START MATERIAL FOR THIS EXERCISE

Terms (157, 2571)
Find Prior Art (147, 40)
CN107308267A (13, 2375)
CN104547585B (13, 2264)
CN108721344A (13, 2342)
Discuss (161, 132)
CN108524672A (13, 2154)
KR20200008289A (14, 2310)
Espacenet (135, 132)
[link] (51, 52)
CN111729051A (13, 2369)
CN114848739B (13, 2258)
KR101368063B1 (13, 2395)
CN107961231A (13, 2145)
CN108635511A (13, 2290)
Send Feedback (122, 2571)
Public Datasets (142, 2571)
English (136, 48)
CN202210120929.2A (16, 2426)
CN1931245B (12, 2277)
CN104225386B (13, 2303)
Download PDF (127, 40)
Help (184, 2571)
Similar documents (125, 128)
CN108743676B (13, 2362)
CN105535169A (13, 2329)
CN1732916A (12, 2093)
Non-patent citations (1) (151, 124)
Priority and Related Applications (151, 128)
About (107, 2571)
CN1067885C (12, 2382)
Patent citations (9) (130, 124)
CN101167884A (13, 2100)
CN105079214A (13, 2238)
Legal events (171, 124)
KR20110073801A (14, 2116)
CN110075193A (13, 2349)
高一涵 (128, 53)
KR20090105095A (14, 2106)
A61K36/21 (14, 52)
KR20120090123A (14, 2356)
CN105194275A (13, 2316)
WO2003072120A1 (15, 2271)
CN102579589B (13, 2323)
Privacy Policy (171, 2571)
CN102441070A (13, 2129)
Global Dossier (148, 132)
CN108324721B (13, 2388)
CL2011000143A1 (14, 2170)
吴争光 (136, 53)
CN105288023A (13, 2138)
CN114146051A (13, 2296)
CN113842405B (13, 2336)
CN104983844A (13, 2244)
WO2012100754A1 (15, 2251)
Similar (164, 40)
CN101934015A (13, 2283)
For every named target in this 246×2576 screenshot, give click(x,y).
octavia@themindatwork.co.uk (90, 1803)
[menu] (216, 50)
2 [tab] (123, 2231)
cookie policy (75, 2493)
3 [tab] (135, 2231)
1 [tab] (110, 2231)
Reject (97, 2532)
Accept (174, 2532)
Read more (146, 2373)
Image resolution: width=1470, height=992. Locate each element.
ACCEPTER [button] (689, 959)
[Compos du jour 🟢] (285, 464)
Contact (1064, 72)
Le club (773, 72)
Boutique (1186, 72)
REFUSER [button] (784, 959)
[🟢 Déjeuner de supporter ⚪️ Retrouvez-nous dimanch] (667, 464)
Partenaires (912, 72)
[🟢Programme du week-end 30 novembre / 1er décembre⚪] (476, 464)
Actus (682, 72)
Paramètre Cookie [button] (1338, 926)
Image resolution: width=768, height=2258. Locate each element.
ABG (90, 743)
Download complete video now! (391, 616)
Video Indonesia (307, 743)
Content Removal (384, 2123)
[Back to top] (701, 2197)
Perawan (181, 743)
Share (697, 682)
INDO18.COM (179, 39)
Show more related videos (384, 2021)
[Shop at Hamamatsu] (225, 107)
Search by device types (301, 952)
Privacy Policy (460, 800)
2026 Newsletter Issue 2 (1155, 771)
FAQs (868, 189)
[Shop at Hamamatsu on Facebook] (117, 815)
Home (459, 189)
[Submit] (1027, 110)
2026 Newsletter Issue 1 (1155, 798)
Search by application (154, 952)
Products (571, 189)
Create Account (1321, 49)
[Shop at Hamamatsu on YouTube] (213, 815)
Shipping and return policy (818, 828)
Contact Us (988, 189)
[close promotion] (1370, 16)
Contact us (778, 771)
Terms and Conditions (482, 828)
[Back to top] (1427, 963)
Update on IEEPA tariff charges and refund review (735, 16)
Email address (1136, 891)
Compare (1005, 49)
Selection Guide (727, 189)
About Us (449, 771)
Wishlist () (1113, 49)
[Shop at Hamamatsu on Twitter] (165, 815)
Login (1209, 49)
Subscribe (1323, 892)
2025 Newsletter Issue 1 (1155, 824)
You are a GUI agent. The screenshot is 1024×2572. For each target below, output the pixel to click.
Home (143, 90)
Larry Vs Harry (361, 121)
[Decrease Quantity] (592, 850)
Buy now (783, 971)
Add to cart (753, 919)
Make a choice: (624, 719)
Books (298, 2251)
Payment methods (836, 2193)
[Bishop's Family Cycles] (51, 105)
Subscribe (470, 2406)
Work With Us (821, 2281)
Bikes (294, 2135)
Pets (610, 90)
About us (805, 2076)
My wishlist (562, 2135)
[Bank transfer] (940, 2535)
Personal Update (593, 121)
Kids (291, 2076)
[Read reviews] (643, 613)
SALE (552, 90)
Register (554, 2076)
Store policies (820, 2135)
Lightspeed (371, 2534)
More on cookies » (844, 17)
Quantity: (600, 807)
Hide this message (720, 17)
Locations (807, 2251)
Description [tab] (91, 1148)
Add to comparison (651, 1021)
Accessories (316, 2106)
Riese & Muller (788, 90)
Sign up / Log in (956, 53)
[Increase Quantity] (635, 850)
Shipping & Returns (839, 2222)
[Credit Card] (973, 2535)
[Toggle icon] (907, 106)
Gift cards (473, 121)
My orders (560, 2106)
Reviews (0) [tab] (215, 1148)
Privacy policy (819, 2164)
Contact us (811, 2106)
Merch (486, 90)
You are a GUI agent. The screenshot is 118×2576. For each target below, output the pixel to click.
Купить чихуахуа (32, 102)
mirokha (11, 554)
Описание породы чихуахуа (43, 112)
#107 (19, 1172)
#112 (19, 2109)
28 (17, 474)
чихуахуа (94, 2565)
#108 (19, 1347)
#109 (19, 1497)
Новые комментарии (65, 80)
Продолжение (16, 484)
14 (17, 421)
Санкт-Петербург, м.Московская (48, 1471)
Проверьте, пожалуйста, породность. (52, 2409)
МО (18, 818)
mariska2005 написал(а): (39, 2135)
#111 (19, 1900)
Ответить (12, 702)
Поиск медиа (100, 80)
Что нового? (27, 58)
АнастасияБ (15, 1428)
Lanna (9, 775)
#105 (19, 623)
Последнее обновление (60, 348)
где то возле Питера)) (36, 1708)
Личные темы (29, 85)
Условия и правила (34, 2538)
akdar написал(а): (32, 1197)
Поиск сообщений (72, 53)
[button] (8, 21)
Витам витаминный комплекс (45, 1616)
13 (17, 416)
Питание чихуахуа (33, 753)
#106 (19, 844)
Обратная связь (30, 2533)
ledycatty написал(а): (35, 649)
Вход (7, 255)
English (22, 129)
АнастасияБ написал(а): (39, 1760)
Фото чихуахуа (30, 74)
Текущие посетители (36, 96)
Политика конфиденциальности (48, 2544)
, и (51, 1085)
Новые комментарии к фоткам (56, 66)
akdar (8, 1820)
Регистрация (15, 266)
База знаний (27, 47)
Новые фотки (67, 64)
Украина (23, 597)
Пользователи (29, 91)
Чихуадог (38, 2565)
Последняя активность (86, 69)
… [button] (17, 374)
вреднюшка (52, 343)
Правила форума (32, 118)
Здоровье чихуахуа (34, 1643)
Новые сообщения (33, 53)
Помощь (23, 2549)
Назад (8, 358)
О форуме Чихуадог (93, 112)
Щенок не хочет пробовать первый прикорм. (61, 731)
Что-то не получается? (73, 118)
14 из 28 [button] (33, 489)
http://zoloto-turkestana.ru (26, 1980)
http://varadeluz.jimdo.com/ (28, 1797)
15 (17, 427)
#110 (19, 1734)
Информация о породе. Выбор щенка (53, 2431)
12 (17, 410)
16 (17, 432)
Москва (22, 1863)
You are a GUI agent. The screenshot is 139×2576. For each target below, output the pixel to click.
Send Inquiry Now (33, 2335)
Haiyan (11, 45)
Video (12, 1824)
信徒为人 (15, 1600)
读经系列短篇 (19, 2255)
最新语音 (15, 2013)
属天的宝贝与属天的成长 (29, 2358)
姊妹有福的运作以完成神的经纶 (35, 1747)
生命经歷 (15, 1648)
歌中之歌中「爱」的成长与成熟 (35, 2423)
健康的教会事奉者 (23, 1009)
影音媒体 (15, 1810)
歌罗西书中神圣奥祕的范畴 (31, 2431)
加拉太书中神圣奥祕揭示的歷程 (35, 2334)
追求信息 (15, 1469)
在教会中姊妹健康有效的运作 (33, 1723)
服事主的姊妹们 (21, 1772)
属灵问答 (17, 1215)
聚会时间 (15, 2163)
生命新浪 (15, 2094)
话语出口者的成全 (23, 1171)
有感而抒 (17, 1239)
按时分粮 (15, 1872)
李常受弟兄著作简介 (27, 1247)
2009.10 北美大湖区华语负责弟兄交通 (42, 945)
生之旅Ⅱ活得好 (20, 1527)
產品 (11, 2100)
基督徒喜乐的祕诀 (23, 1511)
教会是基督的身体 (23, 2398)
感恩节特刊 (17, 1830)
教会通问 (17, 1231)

END MATERIAL FOR THIS EXERCISE

■ PROBLEM STATEMENT:
Leave out every line above except those from the line with "#105 (19, 623)" up to and including the line with "Новые сообщения (33, 53)", and copy those exactly.

■ COMPLETED EXERCISE:
#105 (19, 623)
Последнее обновление (60, 348)
где то возле Питера)) (36, 1708)
Личные темы (29, 85)
Условия и правила (34, 2538)
akdar написал(а): (32, 1197)
Поиск сообщений (72, 53)
[button] (8, 21)
Витам витаминный комплекс (45, 1616)
13 (17, 416)
Питание чихуахуа (33, 753)
#106 (19, 844)
Обратная связь (30, 2533)
ledycatty написал(а): (35, 649)
Вход (7, 255)
English (22, 129)
АнастасияБ написал(а): (39, 1760)
Фото чихуахуа (30, 74)
Текущие посетители (36, 96)
Политика конфиденциальности (48, 2544)
, и (51, 1085)
Новые комментарии к фоткам (56, 66)
akdar (8, 1820)
Регистрация (15, 266)
База знаний (27, 47)
Новые фотки (67, 64)
Украина (23, 597)
Пользователи (29, 91)
Чихуадог (38, 2565)
Последняя активность (86, 69)
… [button] (17, 374)
вреднюшка (52, 343)
Правила форума (32, 118)
Здоровье чихуахуа (34, 1643)
Новые сообщения (33, 53)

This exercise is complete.